• [Prompt]: Using the records below, quote only the span that opens with the line containing "Tap the cellular signal bars icon" and closes with the line containing "Given: Go to GeForce breadcrumb link", exactly and inclusively.

···

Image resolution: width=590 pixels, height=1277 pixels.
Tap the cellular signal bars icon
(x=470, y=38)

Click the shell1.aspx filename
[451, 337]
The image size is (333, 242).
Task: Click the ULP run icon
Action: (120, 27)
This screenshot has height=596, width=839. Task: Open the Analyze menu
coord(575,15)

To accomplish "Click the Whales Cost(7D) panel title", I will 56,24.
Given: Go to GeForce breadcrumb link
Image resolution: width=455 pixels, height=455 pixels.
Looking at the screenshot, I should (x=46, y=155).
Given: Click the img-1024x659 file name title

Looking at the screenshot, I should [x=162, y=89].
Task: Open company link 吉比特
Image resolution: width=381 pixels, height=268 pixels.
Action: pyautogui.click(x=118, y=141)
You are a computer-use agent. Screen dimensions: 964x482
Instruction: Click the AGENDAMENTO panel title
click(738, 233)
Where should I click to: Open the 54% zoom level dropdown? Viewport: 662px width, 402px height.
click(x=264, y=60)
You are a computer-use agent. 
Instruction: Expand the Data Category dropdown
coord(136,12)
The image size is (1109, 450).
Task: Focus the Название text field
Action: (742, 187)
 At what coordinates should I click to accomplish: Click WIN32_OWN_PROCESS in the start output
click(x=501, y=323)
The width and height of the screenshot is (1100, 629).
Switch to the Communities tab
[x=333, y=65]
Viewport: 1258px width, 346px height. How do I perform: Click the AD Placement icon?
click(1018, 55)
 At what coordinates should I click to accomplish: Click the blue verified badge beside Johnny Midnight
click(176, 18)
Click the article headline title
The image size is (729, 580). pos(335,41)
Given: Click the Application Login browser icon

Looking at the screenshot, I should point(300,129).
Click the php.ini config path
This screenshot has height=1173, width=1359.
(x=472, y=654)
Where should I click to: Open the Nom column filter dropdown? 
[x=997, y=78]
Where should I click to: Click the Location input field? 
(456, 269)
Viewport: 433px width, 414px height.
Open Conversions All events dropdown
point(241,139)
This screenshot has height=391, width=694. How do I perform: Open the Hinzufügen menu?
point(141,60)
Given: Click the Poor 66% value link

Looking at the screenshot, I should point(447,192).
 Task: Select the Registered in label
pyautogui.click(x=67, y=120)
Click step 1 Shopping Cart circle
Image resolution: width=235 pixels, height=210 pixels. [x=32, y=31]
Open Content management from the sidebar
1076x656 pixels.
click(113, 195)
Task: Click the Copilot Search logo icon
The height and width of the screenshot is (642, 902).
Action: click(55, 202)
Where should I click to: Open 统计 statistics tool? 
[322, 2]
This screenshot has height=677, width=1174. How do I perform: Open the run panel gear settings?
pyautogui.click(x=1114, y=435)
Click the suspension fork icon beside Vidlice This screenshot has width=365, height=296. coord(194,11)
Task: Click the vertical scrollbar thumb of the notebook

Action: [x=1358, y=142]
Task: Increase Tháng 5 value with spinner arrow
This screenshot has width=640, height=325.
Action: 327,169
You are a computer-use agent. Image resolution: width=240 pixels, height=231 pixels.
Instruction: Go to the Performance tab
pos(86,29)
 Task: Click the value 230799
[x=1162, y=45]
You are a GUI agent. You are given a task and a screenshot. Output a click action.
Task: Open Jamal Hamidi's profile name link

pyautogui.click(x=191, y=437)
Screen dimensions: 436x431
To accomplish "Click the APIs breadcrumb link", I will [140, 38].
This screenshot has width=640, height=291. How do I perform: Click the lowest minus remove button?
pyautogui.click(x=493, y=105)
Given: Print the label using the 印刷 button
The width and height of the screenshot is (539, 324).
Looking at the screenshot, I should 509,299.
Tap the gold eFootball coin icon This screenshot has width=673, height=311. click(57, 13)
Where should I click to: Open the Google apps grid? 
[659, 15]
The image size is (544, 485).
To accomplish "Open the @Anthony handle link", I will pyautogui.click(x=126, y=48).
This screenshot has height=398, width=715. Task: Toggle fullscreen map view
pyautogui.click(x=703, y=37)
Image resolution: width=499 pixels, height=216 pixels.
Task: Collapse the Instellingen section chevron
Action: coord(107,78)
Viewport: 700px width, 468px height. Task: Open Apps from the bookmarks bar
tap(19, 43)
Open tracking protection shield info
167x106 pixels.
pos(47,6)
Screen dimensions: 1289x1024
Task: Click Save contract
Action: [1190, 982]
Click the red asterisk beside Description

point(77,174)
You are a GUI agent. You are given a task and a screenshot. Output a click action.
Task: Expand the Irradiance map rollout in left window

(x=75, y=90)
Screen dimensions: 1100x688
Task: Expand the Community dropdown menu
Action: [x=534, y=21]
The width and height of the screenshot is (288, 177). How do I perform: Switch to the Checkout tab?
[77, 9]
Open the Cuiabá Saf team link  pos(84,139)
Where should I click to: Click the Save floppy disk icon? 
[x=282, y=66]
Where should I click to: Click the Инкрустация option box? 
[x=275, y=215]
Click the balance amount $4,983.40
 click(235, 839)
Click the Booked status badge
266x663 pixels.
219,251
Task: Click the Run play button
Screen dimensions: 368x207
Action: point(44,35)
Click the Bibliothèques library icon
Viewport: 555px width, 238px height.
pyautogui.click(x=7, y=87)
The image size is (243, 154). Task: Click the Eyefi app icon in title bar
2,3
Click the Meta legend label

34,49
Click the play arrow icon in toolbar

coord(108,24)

···

• [Result of this exercise]:
Tap the cellular signal bars icon
(x=470, y=38)

Click the shell1.aspx filename
[451, 337]
The image size is (333, 242).
Task: Click the ULP run icon
Action: (120, 27)
This screenshot has height=596, width=839. Task: Open the Analyze menu
coord(575,15)

To accomplish "Click the Whales Cost(7D) panel title", I will 56,24.
Given: Go to GeForce breadcrumb link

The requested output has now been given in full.